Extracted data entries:

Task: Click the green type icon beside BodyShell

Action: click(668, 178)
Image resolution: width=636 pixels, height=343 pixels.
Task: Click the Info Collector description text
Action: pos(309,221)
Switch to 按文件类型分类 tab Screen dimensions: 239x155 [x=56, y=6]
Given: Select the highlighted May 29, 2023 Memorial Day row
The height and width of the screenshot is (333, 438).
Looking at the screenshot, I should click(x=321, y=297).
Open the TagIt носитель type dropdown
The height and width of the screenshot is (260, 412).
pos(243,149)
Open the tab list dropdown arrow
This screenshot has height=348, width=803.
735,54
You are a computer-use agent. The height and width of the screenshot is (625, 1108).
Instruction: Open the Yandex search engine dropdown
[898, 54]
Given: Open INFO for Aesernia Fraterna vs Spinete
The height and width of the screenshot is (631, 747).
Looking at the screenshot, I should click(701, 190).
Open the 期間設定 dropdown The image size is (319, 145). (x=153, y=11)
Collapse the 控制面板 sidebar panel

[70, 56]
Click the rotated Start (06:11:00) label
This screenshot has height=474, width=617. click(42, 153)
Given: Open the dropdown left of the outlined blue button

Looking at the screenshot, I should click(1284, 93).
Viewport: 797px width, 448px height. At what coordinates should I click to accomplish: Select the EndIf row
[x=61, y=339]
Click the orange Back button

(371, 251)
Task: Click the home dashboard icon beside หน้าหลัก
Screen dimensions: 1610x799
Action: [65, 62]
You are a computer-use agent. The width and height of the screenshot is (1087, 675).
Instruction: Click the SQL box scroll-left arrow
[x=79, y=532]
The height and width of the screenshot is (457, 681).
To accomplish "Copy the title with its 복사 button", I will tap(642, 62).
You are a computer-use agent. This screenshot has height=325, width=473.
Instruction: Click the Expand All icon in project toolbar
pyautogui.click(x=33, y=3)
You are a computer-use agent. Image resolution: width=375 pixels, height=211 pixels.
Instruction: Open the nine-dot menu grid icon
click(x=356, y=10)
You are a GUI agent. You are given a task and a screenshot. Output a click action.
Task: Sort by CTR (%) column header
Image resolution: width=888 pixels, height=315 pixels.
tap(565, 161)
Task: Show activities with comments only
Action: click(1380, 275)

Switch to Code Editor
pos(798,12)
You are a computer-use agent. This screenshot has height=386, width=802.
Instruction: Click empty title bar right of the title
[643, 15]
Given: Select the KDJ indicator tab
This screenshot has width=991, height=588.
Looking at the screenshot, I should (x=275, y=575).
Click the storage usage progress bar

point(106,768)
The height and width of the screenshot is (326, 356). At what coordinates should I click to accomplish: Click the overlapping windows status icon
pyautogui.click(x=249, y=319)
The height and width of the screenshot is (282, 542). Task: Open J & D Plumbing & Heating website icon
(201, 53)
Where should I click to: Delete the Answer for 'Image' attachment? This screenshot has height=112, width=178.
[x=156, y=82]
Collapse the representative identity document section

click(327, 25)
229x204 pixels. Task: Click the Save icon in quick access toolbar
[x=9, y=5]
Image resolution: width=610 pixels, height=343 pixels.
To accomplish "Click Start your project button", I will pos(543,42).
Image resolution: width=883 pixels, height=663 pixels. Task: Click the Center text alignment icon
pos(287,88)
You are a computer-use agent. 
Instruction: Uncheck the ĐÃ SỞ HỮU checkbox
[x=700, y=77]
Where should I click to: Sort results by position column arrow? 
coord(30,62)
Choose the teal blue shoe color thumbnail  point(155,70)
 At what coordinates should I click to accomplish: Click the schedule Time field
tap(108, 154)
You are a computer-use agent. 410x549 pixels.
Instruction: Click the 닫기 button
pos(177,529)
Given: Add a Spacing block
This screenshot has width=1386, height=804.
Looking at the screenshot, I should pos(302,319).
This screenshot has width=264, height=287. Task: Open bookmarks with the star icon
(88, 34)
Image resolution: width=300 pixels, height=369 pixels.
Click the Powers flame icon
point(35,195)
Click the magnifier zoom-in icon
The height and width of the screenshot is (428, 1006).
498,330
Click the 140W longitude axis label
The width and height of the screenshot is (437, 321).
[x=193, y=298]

REQUIRED WORK » Note every line of the records that holds the word "will", and copy it.

YOUR RESPONSE »
To accomplish "Copy the title with its 복사 button", I will tap(642, 62).
To accomplish "Click Start your project button", I will pos(543,42).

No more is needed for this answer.